For the first function, a consequence of human dexterity and experience is that we are rarely told how to approach and grasp an object. Rather than have our virtual humans learn -- through direct experience and errors -- how to grasp an object, we provide assistance through an object-specific relational table (OSR). Developed from ideas about object-specific reasoning [28], the OSR has fields for each graspable site (in the Jack sense of an oriented coordinate triple) describing the appropriate handshape, grasp approach direction, and most importantly, its function or purpose. The OSR is manually created for graspable objects and allows an agent to look up an appropriate grasp site given a purpose, use the approach vector as guidance for the inverse kinematics directives that move the arm, and know which handshape is likely to result in reasonable finger placement. The hand itself is closed on the object through local geometry information and collision detection.
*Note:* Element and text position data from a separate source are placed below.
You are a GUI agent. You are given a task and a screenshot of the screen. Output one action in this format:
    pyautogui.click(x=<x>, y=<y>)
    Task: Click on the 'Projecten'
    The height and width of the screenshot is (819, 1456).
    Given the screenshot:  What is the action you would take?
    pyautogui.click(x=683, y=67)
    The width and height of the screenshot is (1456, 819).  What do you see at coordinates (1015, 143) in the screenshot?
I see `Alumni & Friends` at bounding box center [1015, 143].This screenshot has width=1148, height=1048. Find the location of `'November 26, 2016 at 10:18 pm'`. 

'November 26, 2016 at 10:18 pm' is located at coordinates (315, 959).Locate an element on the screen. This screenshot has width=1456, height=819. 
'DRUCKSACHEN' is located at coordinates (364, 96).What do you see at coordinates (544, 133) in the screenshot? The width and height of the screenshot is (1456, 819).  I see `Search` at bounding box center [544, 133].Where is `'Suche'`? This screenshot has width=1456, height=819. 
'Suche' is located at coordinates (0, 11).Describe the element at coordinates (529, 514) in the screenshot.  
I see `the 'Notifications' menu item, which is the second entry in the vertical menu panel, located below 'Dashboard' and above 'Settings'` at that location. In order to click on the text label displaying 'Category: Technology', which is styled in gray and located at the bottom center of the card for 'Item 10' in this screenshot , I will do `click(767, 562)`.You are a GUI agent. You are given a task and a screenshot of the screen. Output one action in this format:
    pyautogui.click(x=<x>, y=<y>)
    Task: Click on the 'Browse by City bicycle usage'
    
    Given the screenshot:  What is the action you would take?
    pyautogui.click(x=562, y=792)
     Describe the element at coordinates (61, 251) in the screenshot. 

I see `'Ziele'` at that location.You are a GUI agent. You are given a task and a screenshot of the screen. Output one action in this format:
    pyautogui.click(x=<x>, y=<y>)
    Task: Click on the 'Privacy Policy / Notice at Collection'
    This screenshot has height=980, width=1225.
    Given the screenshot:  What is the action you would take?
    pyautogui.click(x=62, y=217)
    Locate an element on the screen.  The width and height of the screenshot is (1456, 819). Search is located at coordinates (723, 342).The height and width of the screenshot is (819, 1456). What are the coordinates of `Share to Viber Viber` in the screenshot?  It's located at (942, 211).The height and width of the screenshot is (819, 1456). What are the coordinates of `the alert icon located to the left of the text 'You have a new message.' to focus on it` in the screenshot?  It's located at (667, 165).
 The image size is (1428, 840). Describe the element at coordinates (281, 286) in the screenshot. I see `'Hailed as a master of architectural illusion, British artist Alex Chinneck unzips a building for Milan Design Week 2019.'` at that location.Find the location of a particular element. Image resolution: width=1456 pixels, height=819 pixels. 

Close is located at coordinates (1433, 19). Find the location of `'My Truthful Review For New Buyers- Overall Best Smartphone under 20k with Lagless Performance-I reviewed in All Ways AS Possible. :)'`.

The second function of gestures is non-verbal communication. Thus gestures can be metaphors for actual objects, give indicators (via pointing) of location or participants in a virtual space around the speaker, or augment the speech signal with beats for added emphasis [9]. Currently we are working on embedding culture-specific and even individual personality gesture variations. The potential interference between practical and gestural functions is leading to a resource-based priority model to resolve conflicts.
Given that arm control for avatars requires fast position and orientation of the hands for either reaching or gestural function, fast computation of arm joint angles is essential. In recent work we have pushed beyond iterative inverse kinematics [46] to analytic formulas that can easily keep up with a live performance or a motion synthesizer outputting end effector position and orientation streams [44]. By extending this idea to the whole body, multiple individuals (3-10 on an SGI RE2) may be controlled in real-time by arbitrary end-effector and global body data alone [47].